OT Linux (RE: [rescue] OT: Stuffed Proliant?)

Patrick Giagnocavo rescue at sunhelp.org
Sat Dec 22 01:25:35 CST 2001


On Sat, Dec 22, 2001 at 01:55:12AM -0500, Joshua D Boyd wrote:
> On Sat, Dec 22, 2001 at 01:09:01AM -0500, Patrick Giagnocavo wrote:
> > On Sat, Dec 22, 2001 at 12:30:27AM -0500, Joshua D Boyd wrote:
> > > On Sat, Dec 22, 2001 at 12:01:56AM -0500, Patrick Giagnocavo wrote:
> > > Yes, but how hard do you really push the K6-2?
> > 
> >I don't push it at all... my customers who run db-backed web servers do though
> > 
> > One db query at least for each page load.
> 
> Yes, but how many hits per second, how tough of a query per page, how large the
> data set, run times involved per hit.
> 
> The one thing that intel does have going for it is how cheaply you can bring a 
> second machine online (assuming you designed your site correctly).  This can
> be used to overcome a lot of short comings.

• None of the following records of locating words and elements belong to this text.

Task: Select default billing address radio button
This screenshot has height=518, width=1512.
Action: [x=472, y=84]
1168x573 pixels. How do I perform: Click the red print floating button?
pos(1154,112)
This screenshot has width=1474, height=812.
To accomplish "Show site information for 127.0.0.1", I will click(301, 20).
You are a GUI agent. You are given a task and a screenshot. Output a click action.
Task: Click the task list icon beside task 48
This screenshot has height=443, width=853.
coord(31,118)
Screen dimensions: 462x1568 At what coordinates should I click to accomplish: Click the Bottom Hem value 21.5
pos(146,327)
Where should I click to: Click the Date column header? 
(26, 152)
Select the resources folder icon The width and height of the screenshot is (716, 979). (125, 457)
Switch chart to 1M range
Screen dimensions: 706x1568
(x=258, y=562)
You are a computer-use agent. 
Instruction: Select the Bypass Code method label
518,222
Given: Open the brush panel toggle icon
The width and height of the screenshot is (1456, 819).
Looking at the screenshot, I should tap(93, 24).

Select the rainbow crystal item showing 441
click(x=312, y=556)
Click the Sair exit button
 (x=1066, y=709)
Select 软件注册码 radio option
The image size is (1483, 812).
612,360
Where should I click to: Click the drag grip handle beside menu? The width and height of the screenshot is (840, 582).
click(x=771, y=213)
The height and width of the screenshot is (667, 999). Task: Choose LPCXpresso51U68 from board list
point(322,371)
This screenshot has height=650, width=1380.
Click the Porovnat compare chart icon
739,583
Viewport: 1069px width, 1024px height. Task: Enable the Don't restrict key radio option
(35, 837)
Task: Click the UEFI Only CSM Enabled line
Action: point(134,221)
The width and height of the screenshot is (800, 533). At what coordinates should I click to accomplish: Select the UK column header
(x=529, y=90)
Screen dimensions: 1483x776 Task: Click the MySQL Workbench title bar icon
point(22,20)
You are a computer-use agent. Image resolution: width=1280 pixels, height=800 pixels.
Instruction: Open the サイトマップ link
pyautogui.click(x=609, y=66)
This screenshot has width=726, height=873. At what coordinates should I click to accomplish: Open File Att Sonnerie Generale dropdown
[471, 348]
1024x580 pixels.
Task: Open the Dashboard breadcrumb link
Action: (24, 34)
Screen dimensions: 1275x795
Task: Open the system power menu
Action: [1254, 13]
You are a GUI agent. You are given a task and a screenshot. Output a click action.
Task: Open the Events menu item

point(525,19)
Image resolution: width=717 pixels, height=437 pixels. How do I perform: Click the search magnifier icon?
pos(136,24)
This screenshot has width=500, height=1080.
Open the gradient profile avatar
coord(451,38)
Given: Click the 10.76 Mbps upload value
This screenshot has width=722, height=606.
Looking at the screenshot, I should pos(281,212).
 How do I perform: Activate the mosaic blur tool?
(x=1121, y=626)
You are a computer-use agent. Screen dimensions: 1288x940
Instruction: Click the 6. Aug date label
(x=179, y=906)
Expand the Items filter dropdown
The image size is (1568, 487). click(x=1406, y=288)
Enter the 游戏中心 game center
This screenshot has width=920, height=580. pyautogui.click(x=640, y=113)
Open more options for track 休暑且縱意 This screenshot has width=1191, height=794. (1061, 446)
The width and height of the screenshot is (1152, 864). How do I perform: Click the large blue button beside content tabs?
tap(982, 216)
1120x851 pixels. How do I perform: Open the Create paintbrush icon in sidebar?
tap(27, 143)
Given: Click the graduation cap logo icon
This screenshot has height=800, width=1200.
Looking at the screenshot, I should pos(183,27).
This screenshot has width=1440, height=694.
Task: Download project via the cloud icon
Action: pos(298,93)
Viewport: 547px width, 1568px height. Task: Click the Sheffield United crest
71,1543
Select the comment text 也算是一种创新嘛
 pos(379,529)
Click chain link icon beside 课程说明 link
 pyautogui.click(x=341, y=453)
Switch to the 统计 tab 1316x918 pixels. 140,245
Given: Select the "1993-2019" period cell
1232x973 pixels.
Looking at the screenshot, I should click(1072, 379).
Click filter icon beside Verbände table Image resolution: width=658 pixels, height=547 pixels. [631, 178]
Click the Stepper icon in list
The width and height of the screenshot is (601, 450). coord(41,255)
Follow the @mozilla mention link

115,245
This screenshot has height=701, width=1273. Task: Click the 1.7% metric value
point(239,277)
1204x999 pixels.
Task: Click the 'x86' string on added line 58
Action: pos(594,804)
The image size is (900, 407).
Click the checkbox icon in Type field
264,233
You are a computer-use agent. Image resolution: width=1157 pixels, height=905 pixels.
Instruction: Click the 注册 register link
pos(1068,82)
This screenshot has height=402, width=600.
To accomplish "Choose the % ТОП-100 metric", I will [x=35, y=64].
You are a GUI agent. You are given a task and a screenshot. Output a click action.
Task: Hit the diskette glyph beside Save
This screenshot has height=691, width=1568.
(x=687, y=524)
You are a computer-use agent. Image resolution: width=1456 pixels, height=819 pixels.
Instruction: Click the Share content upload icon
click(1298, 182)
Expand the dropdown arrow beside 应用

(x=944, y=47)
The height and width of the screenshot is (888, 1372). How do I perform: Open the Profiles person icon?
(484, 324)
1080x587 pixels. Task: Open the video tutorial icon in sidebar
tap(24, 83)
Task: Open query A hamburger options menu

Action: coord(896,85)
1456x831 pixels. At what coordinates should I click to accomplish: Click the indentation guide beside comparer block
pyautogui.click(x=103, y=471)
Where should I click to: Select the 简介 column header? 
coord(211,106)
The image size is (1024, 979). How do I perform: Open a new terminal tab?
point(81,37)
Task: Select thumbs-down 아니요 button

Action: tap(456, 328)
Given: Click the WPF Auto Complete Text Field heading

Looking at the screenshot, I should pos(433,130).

Actually, you could probably get better performance from other
platforms, but it is easier to solve problems with more RAM, which is
cheap on x86.  DBMS's luuuuuve more RAM.
 
> I don't know.  It would interesting to see for common sites how much of the 
> load is the SSL processor versus everything else.  I'm thinking that based
> on much CPU power is used on my machines for SSH that it isn't much.  Err, both
> SSH and SSL use RSA, do they not.

All I know is that many people were very happy that the crypto add-in
cards got supported in OpenBSD and Linux, etc.  Could also be for
IPSEC/VPN usage though.

> Besides, lack of rotate isn't all that bad.  Instead of rotating left by 12 
> bits, you shift left by 12, shift right by 20, then sum the two shifts.  The
> two shifts can be done simultaneously on a super-pipelined processor, so you
> need 3 cycles to do a rotate instead of one.  While this seems bad, I find it

As long as the cache stays full...

> hard to believe that this is the sole reason for distributed net to be slower
> on SPARCs than intel boxes.  We loose 2 cylces on a rotate.  So what.  We
> make it up by doing less loads.

Maybe loads aren't as expensive when everything is in L2 cache.